Pancreatic cancer treatment 'breakthrough' - Ulster University
- Published
A new treatment for pancreatic cancer could significantly increase survival rates, Ulster University has claimed.
It said the treatment could lead to a five-fold reduction in tumour size.
It involves injecting tumours with oxygen micro bubbles that are coated with a drug which is then activated by ultrasound.
Pancreatic surgeon Mark Taylor said the researchers' work was "a very exciting development".
"If this local treatment can actually allow us to operate, then we have a five-fold increase in survival," he told BBC Northern Ireland's Good Morning Ulster.
Pancreatic cancer is one of the hardest tumours to detect and treat.
Just under 9,000 people are diagnosed with it in the UK every year. It has the lowest five-year survival rate of any common cancer and one that has barely improved in 40 years.
Mr Taylor said pancreatic cancer survival rates were low because it is a disease that tends to have few symptoms and, when these present, it is at a very late stage.

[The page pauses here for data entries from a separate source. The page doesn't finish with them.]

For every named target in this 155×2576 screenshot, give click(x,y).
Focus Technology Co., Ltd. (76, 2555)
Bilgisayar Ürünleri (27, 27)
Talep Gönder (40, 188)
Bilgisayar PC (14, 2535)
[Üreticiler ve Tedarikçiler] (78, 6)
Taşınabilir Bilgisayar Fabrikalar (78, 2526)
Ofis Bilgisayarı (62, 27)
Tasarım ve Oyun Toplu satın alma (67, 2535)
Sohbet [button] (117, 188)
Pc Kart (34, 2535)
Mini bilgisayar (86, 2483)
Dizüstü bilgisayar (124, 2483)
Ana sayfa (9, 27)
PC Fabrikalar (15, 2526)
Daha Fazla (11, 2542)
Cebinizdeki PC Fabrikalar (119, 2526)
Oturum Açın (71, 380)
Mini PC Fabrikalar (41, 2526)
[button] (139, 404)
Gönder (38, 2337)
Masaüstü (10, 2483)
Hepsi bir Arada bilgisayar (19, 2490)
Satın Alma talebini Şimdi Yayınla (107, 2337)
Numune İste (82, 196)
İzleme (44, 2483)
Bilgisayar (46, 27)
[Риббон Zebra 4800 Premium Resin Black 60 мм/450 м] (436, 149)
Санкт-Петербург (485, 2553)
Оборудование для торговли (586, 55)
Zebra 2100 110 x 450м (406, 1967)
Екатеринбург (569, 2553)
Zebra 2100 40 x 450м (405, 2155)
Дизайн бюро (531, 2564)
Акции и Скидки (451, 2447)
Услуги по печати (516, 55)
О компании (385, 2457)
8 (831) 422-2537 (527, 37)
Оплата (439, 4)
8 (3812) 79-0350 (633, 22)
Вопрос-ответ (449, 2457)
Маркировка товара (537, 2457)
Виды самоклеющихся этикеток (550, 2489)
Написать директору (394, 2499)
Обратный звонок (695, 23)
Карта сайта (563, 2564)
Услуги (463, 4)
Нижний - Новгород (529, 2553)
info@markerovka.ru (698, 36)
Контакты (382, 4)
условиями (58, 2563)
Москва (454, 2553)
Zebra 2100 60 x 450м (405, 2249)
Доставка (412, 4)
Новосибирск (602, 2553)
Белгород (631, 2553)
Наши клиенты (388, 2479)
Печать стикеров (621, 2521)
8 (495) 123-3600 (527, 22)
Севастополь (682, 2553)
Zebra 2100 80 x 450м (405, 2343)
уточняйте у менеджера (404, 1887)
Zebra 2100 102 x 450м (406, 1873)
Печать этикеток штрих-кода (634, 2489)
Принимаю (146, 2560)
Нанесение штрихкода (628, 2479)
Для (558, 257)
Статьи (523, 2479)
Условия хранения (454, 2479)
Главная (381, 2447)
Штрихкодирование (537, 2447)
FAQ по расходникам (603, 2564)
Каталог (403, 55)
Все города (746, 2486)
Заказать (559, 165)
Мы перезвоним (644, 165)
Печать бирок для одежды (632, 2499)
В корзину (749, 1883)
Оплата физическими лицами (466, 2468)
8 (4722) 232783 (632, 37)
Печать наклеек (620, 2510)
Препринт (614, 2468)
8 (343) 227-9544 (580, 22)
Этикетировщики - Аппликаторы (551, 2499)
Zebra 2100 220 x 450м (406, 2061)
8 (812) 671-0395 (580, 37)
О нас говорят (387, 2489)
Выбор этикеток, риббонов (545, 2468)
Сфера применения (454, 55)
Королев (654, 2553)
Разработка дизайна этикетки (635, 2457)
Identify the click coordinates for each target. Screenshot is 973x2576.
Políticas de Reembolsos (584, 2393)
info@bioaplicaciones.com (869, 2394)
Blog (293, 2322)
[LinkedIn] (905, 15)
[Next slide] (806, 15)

Also, many of the symptoms are vague - simple heartburn, indigestion, unexplained weight loss. This can make it difficult for doctors in general to diagnose it at an early stage.
The new treatment offered fresh hope to patients.
"The potential is that we can reduce the size of these tumours by this type of targeted local therapy which would then allow resectional surgery to take place to remove the tumour," Mr Taylor said.
"Eighty per cent of people have unresectable tumours and if you are able to give a targeted treatment without the side effects of that treatment in the rest of the body, then that helps prolong survival and that is an excellent chance."
The university said it was a "major breakthrough that can open up more treatment options, even for advanced forms of the disease".
Prof John Callan, who led the research at the university's biomedical laboratories in Coleraine said this was "a highly novel and targeted technique" and "one of the most promising advances in pancreatic cancer research for decades".
"We can selectively target the tumour and spare healthy tissue making this a highly targeted therapy with reduced side-effects," he said.
"This really is a groundbreaking development and one of the most promising advances in pancreatic cancer research for decades."
"We are hopeful that within the next one to two years we can start to begin clinical trials with this technology."